I thought I had an inkling of what she was suggesting. “It’s a bit like saying that … the general principle that ‘people form net clans with other people with whom they have something in common’ has nothing to do with what those common interests happen to be. Exactly the same process brings together … fans of Jane Austen, or students of the genetics of wasps, or whatever.”
“Right. Jane Austen ‘belongs’ to all the people who read her – not to the sociological principle which suggests that they’ll get together to discuss her books.
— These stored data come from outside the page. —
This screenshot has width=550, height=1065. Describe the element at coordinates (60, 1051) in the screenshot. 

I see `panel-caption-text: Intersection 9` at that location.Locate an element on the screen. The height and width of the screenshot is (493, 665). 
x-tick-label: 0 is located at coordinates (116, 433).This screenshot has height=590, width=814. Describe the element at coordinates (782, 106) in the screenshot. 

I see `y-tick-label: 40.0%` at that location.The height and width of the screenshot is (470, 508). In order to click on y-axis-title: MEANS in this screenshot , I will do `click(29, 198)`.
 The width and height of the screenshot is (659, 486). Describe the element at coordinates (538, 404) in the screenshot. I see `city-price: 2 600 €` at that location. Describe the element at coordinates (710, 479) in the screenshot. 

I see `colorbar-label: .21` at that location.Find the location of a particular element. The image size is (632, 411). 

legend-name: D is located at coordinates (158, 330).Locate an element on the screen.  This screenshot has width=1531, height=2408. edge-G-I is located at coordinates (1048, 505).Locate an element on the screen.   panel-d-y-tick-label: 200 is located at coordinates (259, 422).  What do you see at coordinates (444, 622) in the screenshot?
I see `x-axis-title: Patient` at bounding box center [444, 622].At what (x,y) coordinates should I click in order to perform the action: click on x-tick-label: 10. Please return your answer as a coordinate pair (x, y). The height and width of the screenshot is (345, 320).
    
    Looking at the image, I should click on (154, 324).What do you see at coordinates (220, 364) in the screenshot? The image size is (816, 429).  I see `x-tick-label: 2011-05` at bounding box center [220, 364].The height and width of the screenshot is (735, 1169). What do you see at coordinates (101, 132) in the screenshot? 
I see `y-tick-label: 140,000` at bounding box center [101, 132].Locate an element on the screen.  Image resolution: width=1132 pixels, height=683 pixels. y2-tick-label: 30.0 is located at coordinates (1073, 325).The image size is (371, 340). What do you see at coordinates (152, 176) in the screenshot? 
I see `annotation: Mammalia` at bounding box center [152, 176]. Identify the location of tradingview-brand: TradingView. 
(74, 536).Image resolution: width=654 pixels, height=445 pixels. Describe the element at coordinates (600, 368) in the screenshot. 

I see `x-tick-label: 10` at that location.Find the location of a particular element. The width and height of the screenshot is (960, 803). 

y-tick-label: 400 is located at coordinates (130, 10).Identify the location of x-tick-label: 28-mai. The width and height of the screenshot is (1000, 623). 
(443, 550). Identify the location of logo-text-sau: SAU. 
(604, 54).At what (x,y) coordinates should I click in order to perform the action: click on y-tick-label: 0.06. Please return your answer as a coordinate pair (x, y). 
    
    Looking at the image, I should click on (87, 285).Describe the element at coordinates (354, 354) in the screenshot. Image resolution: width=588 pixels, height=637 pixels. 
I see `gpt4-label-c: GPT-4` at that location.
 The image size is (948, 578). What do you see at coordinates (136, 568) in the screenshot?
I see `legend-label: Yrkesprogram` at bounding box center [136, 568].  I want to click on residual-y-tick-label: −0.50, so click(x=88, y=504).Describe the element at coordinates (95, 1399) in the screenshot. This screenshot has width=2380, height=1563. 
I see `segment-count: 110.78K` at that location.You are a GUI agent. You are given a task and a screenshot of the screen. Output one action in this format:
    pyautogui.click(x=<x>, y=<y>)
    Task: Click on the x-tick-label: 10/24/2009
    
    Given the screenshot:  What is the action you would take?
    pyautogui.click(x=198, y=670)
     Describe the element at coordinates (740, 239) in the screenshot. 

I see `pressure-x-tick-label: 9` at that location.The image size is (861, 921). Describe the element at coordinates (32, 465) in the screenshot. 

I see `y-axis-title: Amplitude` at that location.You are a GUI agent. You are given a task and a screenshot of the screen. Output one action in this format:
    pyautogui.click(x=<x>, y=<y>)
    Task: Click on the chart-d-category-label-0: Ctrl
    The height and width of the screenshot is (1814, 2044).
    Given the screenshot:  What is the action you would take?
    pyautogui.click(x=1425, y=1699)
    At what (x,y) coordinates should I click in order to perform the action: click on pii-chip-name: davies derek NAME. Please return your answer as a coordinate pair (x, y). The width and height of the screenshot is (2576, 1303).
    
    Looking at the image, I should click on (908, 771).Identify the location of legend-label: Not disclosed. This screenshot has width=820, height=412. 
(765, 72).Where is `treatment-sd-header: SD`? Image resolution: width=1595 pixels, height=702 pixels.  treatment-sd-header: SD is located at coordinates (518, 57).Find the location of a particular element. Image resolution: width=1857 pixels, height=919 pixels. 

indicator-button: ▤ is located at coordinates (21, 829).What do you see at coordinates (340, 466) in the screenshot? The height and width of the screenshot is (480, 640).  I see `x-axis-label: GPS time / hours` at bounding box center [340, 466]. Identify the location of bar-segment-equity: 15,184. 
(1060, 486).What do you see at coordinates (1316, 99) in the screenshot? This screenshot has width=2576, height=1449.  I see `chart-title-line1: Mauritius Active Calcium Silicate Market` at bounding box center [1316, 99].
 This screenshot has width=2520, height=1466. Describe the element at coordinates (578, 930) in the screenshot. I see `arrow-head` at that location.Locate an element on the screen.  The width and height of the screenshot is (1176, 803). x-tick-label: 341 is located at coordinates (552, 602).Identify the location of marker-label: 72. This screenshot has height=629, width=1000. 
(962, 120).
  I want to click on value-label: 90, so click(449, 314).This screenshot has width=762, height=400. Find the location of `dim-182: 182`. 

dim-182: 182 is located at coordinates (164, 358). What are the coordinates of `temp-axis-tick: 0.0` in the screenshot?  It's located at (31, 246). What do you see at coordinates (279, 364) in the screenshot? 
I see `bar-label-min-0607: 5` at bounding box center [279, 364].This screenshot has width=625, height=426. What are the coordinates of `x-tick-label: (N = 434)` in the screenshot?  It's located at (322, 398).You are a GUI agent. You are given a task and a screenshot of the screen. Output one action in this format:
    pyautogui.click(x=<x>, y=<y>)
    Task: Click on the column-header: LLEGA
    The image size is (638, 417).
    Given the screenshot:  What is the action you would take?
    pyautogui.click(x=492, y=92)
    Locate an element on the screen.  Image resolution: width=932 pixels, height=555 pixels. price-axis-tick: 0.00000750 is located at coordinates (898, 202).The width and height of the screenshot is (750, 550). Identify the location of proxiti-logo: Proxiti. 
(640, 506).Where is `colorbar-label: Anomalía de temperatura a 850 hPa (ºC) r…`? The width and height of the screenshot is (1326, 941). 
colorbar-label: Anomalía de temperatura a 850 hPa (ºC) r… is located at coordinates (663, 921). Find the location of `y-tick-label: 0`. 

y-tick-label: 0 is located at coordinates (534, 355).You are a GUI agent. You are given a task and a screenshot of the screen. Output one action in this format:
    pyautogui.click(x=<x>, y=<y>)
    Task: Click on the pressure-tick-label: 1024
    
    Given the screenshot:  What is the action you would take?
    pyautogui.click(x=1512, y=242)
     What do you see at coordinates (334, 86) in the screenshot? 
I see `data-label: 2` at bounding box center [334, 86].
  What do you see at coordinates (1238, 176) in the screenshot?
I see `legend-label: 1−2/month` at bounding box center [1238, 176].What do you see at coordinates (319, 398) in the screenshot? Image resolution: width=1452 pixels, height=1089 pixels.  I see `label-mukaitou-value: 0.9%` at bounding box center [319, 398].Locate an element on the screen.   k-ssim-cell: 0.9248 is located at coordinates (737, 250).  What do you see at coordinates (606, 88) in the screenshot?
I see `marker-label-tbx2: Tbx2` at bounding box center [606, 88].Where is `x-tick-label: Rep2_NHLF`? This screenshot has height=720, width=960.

And the law of gravity ‘belongs’ to all the systems which obey it – not to a TOE which predicts that they’ll get together to form a universe.
“And maybe the Theory of Everything should collapse into nothing but ‘statements about numbers which have to be true.’ Maybe pre-space itself has to melt into nothing but simple arithmetic, simple logic – leaving us with no choices to make about its structure at all.”
I laughed. “I think even SeeNet’s audience might have some trouble wrapping their minds around that .” I certainly did. “Look, maybe it’s going t
o take a while for you and Helen Wu to make sense of all this. We can always do an update on it, back in Cape Town, if it turns out to be an important development.”
Mosala agreed, relieved. Throwing ideas around was one thing, but she clearly didn’t want to take a position on this, officially. Not yet.
Before I could lose my nerve, I said, “Do you think you’ll still be living in Cape Town, in six months’ time?”
I’d braced myself for the kind of outburst the word Anthrocosmologist had produced – but Mosala simply observed dryly, “Well, I didn’t think it could remain a secret for long. I suppose the whole conference is talking about it.”
“Not exactly. I heard it from a local.”
She nodded, unsurprised. “I’ve been having discussions with the academic syndicates here, for months. So it’s probably all over the island by now.” She flashed a wry smile. “Not much into confidentiality , these anarchists. But what can you expect from patent violators and intellectual property thieves?”
I said, “So what’s the attraction?”
She stood. “Can you stop recording, please?” I complied. “When all the details have been worked out, I’ll make a public statement – but I don’t want some off-the-cuff remark on the subject coming out first.”
“I understand.”
She said, “What’s the attraction of patent violators and intellectual property thieves? That very fact. Stateless is renegade, they flout the biotech licensing laws.” She turned toward the window, and stretched out her arms. “And look at them! They’re not the wealthiest people on the planet – but no one here is starving. No one. That’s not true in Europe, Japan, Australia – let alone in Angola, Malawi … ” She trailed off, and studied me for a moment, as if trying to decide if I really had stopped filming. If she really should trust me at all.